The world's fourth-biggest iron ore exporter reported net profit of $US681 million for the six months to December 31, down from $US1.2 billion a year earlier.

Revenue for the year fell 18 per cent to $US3.68 billion.

However, the company surprised the market by cutting its interim dividend to 11 cents a share, down from 20 cents a year ago, and dragging its shares into the red.

By 1230 AEDT, Fortescue shares were down 3.7 per cent at $5.16.

But incoming chief executive Elizabeth Gaines, who took charge from Nev Power this week, indicated a business-as-usual approach.

"Our team has continued to deliver during the first half improving safety, lowering C1 costs to $US12.08/wmt (per wet metric tonne) in the December quarter and maintaining production in line with our full-year guidance of 170 mtpa," she said.

Iron ore prices have remained firm through the six-month period, trading between $US60 and $US70 a barrel, but discounts between the top-grade iron ore and Fortescue's lower grades have widened in recent months, as Chinese steel mills look to reduce their cost base by using higher iron content ores.

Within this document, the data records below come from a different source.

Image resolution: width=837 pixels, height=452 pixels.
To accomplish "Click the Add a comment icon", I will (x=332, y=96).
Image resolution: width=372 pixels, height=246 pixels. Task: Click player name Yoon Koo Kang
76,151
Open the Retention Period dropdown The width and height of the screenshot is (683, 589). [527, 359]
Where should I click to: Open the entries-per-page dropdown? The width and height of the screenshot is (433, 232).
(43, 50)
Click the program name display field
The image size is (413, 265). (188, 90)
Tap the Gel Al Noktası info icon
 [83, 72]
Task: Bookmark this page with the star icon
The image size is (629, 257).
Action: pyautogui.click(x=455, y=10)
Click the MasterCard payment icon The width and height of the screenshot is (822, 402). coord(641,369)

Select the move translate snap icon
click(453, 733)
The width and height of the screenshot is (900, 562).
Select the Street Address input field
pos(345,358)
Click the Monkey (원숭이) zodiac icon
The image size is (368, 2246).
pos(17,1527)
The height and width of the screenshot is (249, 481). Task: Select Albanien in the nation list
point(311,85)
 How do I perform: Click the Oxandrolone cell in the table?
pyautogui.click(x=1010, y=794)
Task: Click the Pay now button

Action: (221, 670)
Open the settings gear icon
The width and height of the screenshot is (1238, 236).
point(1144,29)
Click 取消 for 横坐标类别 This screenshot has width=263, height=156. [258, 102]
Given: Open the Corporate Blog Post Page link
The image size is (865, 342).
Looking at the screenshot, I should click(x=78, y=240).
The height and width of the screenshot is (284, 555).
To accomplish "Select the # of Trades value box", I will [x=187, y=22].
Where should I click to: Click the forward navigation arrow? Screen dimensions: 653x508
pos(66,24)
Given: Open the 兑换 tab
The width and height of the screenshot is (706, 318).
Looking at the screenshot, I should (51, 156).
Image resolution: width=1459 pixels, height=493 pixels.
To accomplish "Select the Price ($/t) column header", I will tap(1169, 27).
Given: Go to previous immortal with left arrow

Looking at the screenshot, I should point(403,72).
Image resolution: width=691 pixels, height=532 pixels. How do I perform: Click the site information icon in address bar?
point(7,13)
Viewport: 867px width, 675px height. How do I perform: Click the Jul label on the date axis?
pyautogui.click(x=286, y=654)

The company realised an average price of 68 per cent of the Platts 62 CFR index during the half-year, which itself averaged $US68 per dry metric tonne (dmt).

It expects average realised price for the full year to be between 70 and 75 per cent of the benchmark Platts 62 CFR index.

Fortescue has also raised a $US1.4 billion syndicated term loan through Chinese, European and Australian financial institutions, the proceeds of which will be used to partially redeem its senior secured notes due in 2022.

This will result in its borrowing cost reducing by about $US80 million per annum, the company said.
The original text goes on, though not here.